■ EXTRACTED MATERIAL
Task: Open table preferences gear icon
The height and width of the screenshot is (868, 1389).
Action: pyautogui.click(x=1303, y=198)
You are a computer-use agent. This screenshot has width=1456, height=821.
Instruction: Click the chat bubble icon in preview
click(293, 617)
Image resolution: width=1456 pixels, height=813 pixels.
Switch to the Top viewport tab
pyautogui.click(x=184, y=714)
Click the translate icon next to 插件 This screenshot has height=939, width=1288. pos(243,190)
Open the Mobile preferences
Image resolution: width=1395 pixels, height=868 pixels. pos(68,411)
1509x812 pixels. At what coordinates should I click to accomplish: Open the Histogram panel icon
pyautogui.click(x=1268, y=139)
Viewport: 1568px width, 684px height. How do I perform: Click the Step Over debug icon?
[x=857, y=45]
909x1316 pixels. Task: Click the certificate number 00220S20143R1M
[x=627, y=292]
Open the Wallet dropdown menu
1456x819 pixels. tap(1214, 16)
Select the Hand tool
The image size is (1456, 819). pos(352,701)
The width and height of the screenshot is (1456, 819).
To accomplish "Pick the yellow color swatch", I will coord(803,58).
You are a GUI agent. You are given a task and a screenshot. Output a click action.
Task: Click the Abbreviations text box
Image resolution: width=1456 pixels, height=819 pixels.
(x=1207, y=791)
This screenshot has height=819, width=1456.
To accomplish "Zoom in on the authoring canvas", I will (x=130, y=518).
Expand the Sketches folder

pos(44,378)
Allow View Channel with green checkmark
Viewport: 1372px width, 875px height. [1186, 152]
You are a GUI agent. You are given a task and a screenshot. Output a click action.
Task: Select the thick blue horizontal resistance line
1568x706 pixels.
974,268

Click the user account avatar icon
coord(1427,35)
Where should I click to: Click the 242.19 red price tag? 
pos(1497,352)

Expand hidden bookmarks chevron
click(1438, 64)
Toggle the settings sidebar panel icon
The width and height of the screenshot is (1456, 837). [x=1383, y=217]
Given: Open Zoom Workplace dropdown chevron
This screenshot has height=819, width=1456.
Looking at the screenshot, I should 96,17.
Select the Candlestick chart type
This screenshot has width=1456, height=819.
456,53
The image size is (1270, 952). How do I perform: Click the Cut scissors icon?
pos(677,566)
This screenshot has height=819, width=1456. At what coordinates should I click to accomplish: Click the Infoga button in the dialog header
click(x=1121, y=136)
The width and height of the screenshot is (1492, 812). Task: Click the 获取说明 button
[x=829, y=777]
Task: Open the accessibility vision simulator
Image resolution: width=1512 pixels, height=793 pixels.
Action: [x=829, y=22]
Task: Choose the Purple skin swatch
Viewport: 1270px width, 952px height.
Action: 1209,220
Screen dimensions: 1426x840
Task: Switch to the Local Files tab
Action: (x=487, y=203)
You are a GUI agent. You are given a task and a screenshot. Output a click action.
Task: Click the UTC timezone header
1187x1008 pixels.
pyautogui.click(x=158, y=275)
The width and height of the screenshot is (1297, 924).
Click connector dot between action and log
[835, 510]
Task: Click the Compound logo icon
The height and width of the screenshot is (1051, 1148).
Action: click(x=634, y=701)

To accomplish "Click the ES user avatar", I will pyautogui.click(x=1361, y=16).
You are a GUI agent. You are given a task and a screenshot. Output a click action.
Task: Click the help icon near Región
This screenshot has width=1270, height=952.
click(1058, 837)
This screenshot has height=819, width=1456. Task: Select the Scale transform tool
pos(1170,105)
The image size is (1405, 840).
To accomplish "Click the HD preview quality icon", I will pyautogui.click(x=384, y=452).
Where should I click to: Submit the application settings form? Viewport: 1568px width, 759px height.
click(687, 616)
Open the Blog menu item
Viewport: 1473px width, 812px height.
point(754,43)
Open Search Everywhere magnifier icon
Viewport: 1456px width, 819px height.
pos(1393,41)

■ EXERCISE REQUIREMENTS
Every entry is to be restated word for word, with nothing dropped.

■ OUTPUT OF THE EXERCISE
Task: Open table preferences gear icon
The height and width of the screenshot is (868, 1389).
Action: pyautogui.click(x=1303, y=198)
You are a computer-use agent. This screenshot has width=1456, height=821.
Instruction: Click the chat bubble icon in preview
click(293, 617)
Image resolution: width=1456 pixels, height=813 pixels.
Switch to the Top viewport tab
pyautogui.click(x=184, y=714)
Click the translate icon next to 插件 This screenshot has height=939, width=1288. pos(243,190)
Open the Mobile preferences
Image resolution: width=1395 pixels, height=868 pixels. pos(68,411)
1509x812 pixels. At what coordinates should I click to accomplish: Open the Histogram panel icon
pyautogui.click(x=1268, y=139)
Viewport: 1568px width, 684px height. How do I perform: Click the Step Over debug icon?
[x=857, y=45]
909x1316 pixels. Task: Click the certificate number 00220S20143R1M
[x=627, y=292]
Open the Wallet dropdown menu
1456x819 pixels. tap(1214, 16)
Select the Hand tool
The image size is (1456, 819). pos(352,701)
The width and height of the screenshot is (1456, 819).
To accomplish "Pick the yellow color swatch", I will coord(803,58).
You are a GUI agent. You are given a task and a screenshot. Output a click action.
Task: Click the Abbreviations text box
Image resolution: width=1456 pixels, height=819 pixels.
(x=1207, y=791)
This screenshot has height=819, width=1456.
To accomplish "Zoom in on the authoring canvas", I will (x=130, y=518).
Expand the Sketches folder

pos(44,378)
Allow View Channel with green checkmark
Viewport: 1372px width, 875px height. [1186, 152]
You are a GUI agent. You are given a task and a screenshot. Output a click action.
Task: Select the thick blue horizontal resistance line
1568x706 pixels.
974,268

Click the user account avatar icon
coord(1427,35)
Where should I click to: Click the 242.19 red price tag? 
pos(1497,352)

Expand hidden bookmarks chevron
click(1438, 64)
Toggle the settings sidebar panel icon
The width and height of the screenshot is (1456, 837). [x=1383, y=217]
Given: Open Zoom Workplace dropdown chevron
This screenshot has height=819, width=1456.
Looking at the screenshot, I should 96,17.
Select the Candlestick chart type
This screenshot has width=1456, height=819.
456,53
The image size is (1270, 952). How do I perform: Click the Cut scissors icon?
pos(677,566)
This screenshot has height=819, width=1456. At what coordinates should I click to accomplish: Click the Infoga button in the dialog header
click(x=1121, y=136)
The width and height of the screenshot is (1492, 812). Task: Click the 获取说明 button
[x=829, y=777]
Task: Open the accessibility vision simulator
Image resolution: width=1512 pixels, height=793 pixels.
Action: [x=829, y=22]
Task: Choose the Purple skin swatch
Viewport: 1270px width, 952px height.
Action: 1209,220
Screen dimensions: 1426x840
Task: Switch to the Local Files tab
Action: (x=487, y=203)
You are a GUI agent. You are given a task and a screenshot. Output a click action.
Task: Click the UTC timezone header
1187x1008 pixels.
pyautogui.click(x=158, y=275)
The width and height of the screenshot is (1297, 924).
Click connector dot between action and log
[835, 510]
Task: Click the Compound logo icon
The height and width of the screenshot is (1051, 1148).
Action: click(x=634, y=701)

To accomplish "Click the ES user avatar", I will pyautogui.click(x=1361, y=16).
You are a GUI agent. You are given a task and a screenshot. Output a click action.
Task: Click the help icon near Región
This screenshot has width=1270, height=952.
click(1058, 837)
This screenshot has height=819, width=1456. Task: Select the Scale transform tool
pos(1170,105)
The image size is (1405, 840).
To accomplish "Click the HD preview quality icon", I will pyautogui.click(x=384, y=452).
Where should I click to: Submit the application settings form? Viewport: 1568px width, 759px height.
click(687, 616)
Open the Blog menu item
Viewport: 1473px width, 812px height.
point(754,43)
Open Search Everywhere magnifier icon
Viewport: 1456px width, 819px height.
pos(1393,41)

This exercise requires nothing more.